Reviewed by Publications Assist Steven Partridge, The Egypt Exploration Society, UK
Senior Project Director Naseem Jeewa at Bubbles Translation Services in the UK. Nassem Jeewa has been working 17 years in the translation industry.
Thursday 21st January 2010.
I am very impressed with Benjamin Kurzweil's translation of Hans Christian Andersen's tales.
I was surprised how suitable the stories were for grown-ups as well as for children. Not being a Danish speaker I had never read the original stories and therefore was never aware of this fact.
The English version translated by Benjamin Kurzweil was perfect.

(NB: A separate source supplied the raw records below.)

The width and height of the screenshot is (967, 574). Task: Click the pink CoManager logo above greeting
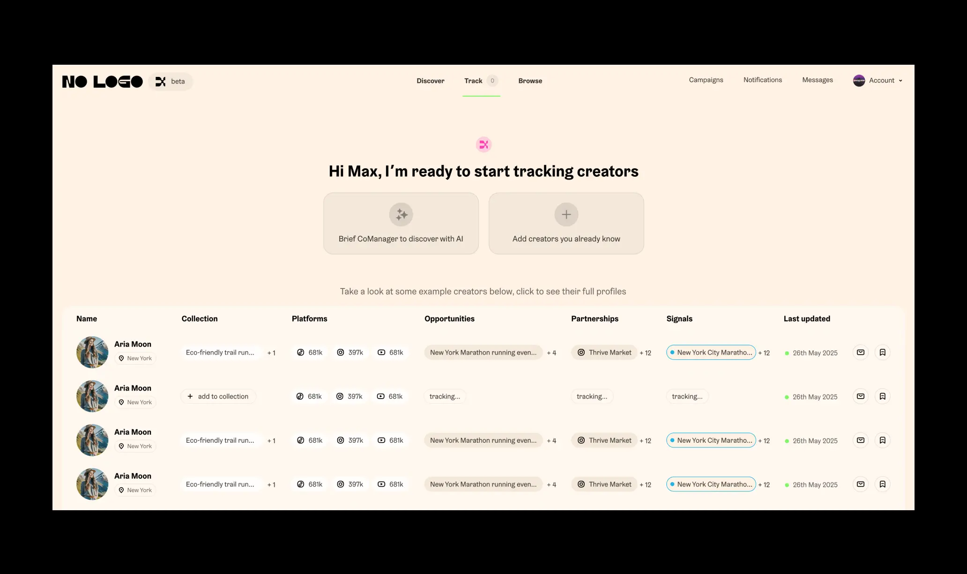coord(484,144)
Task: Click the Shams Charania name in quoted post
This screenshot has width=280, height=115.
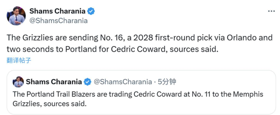Action: click(54, 82)
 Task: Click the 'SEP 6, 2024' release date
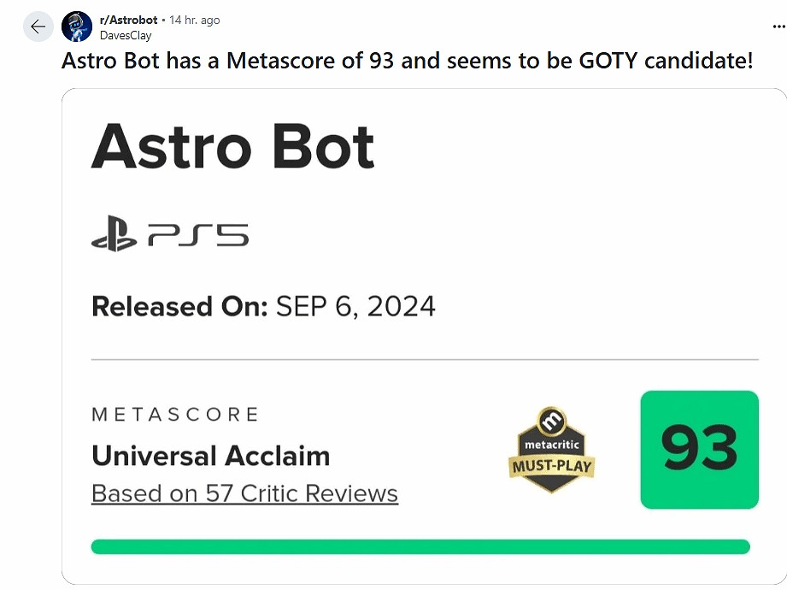pos(355,306)
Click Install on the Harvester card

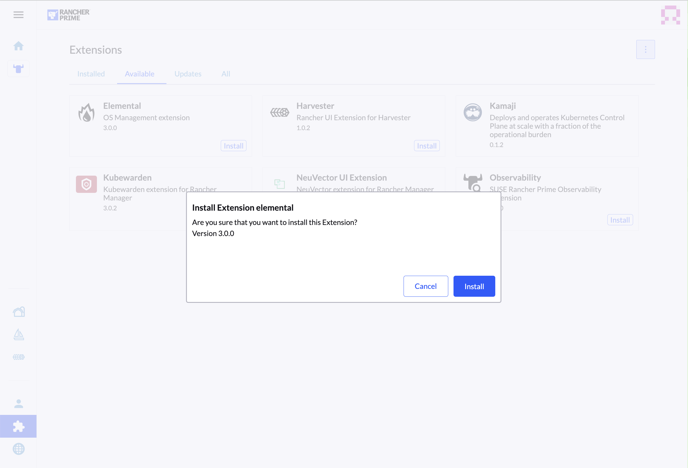[427, 146]
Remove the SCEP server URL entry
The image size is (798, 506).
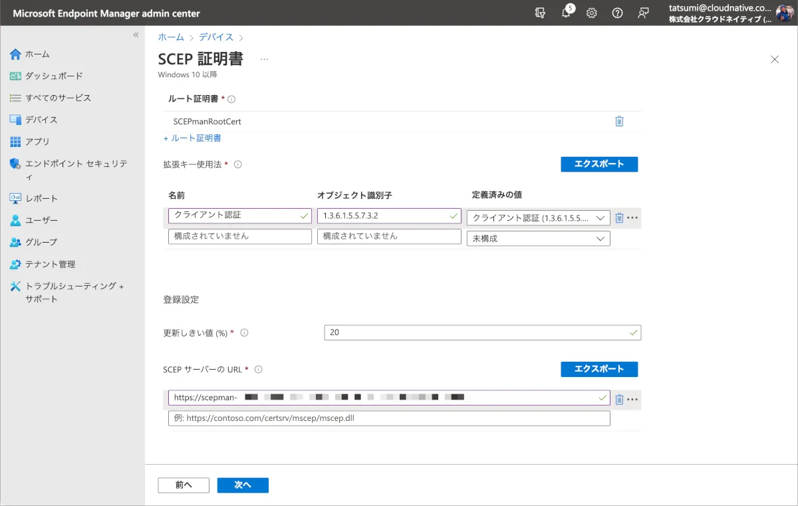pos(619,399)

From a translation point of view, I would never be able to tell that these were translations of Danish masterpieces - this is a golden rule of translations. The golden rule says that a translation has to be done so smoothly that a native speaker, reading the translation, should not notice that he or she is reading a translation. That's why the target language of the translation has to be done by a native speaker, which isn't the case with Benjamin Kurzweil - he is a native Dane. This is why his translation is even more impressive; even though it was done with the help of proof reading and face-to-face language coaching by a native speaker.
Well done. Can't wait for the next series of stories.